Oscar shines light on darkness
EmptyIn a year when movie theaters were filled with explorations of mankind's darker impulses, the Academy went right with the program.
Voters chose three films — "No Country for Old Men," "There Will Be Blood" and "Michael Clayton" — that highlight such unsavory traits as greed and duplicity and provide only slight or twisted redemption.
Sitting atop the two prime examples of the trend was one man, the irrepressible New York producer Scott Rudin, who crosses easily between Broadway and big-screen drama.
As a producer on "No Country" and an executive producer of "Blood," Rudin had a high-class problem when it came to the Oscars.
"The thing I worried about with two movies is that one would get nominated and the other wouldn't," he said. "You kind of want both or none."
The two projects, both joint collaborations between Paramount Vantage and Miramax, came together because of Rudin's relationship with both companies. Miramax chief Daniel Battsek on Tuesday noted Rudin's "phenomenal taste" and called him "one of the most determined individuals I've ever come across."

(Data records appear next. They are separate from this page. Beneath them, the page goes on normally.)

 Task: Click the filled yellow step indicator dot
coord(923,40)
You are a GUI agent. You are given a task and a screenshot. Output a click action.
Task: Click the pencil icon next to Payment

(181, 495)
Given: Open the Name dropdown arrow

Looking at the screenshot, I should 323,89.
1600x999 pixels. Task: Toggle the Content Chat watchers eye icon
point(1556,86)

The two movies were so intertwined that they even overlapped shooting days in the same Texas town.
Rudin said he didn't like the term "dark" but acknowledged that something significant was going on.

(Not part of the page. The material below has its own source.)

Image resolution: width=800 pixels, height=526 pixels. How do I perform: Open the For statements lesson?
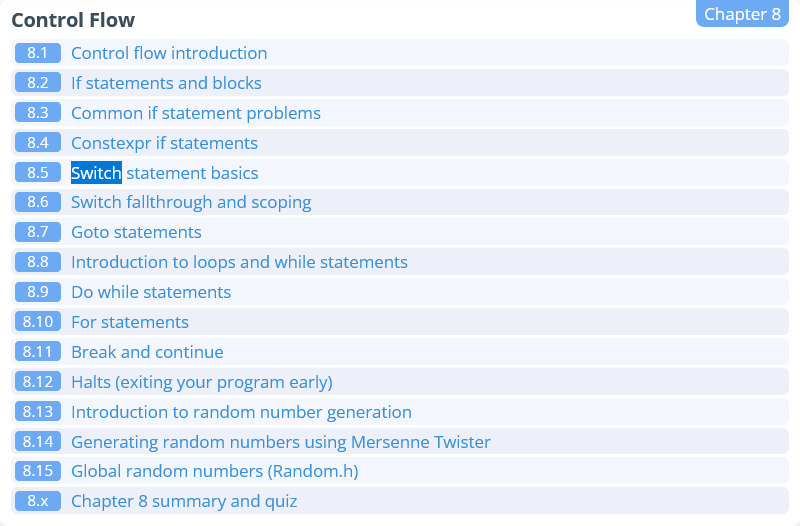[x=130, y=322]
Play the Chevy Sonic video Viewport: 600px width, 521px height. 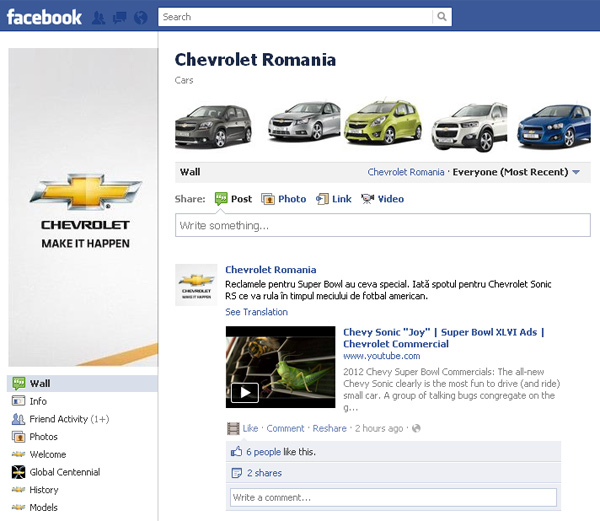click(x=245, y=392)
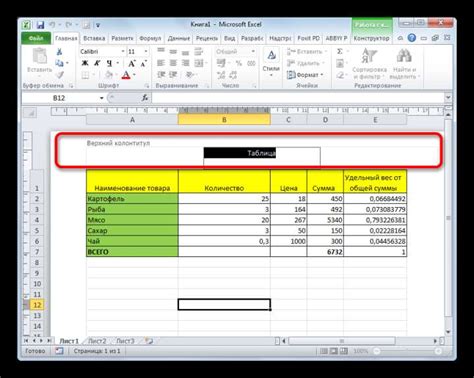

"These are enormously ambitious, extremely humanistic and incredibly sophisticated films, and the fact that the Academy is recognizing such challenging material is thrilling," he said.

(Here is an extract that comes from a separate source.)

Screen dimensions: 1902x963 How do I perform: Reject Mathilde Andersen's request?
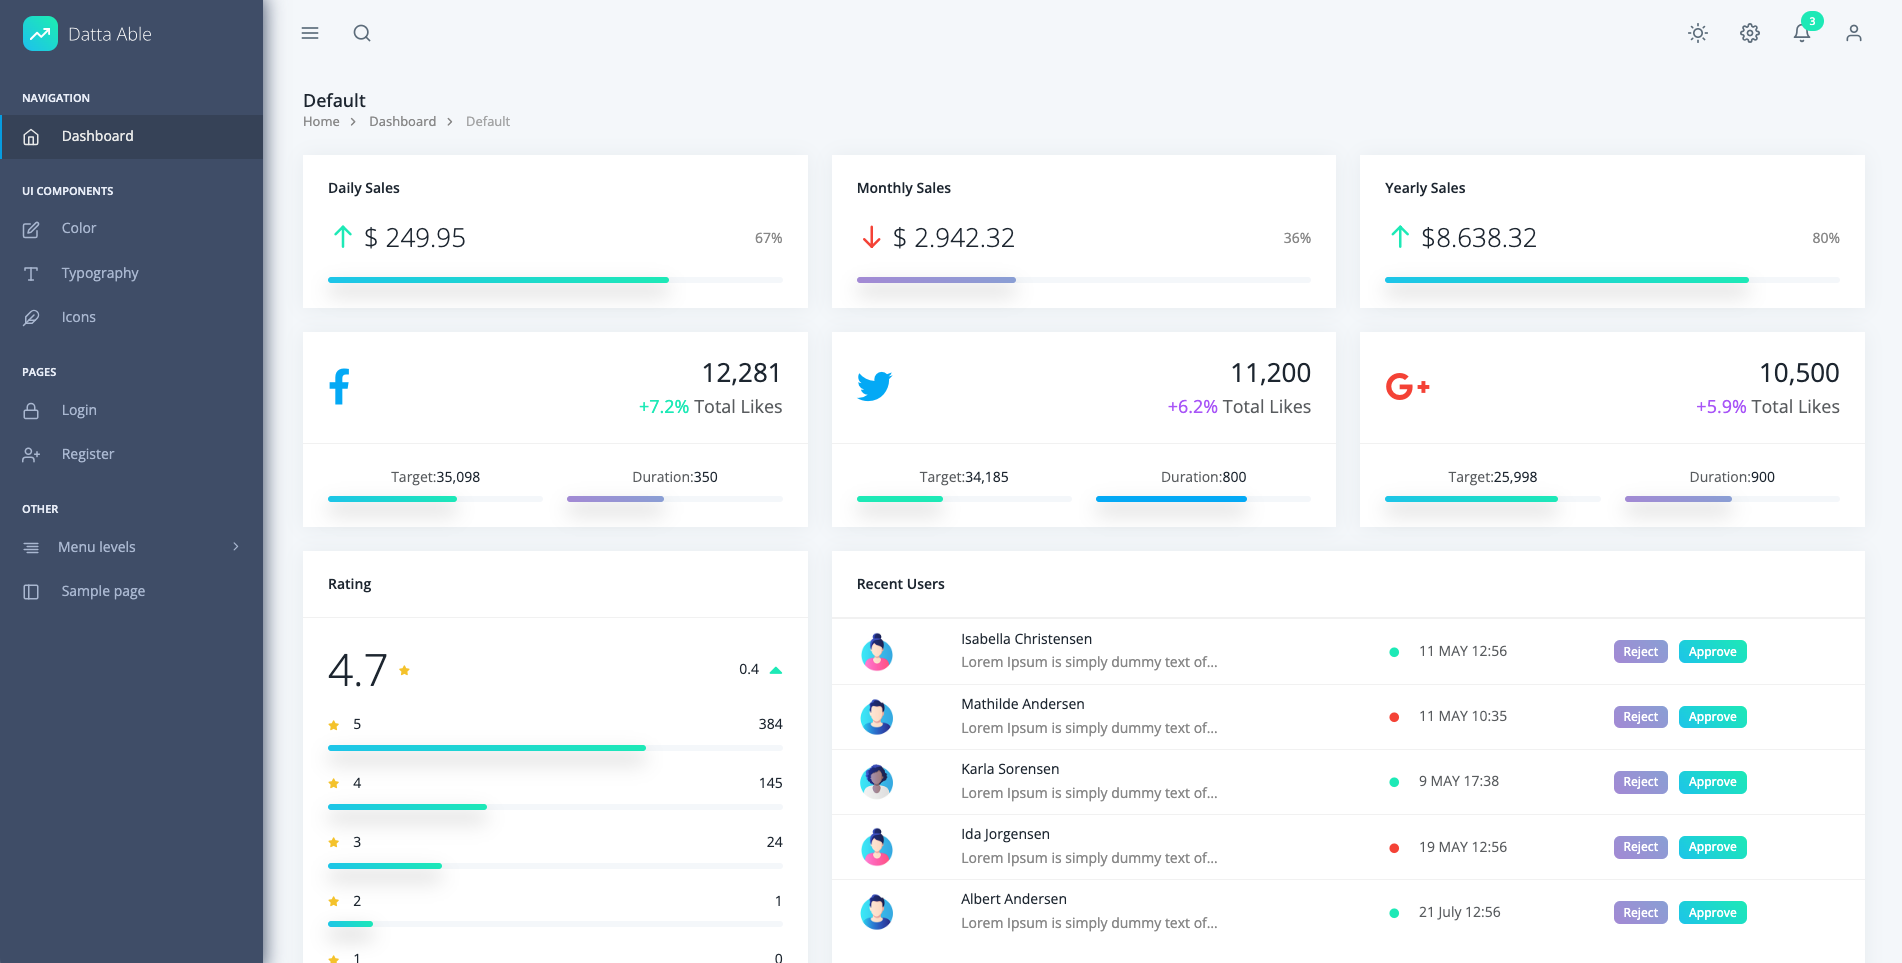(x=1640, y=717)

The Academy didn't push the darkness quite to the edge, eschewing a macabre film like "Sweeney Todd" in favor of a wisecracking teen comedy in "Juno," which, with a young writer and director, suggests that the Academy has a growing constituency of younger filmmakers within its ranks. And there have been "No Country"-type best picture nominees and winners in the past — think 1991's "The Silence of the Lambs."
But the decision this year to recognize films of moral ambiguity represents a trend that both the Academy and audiences confronted head-on.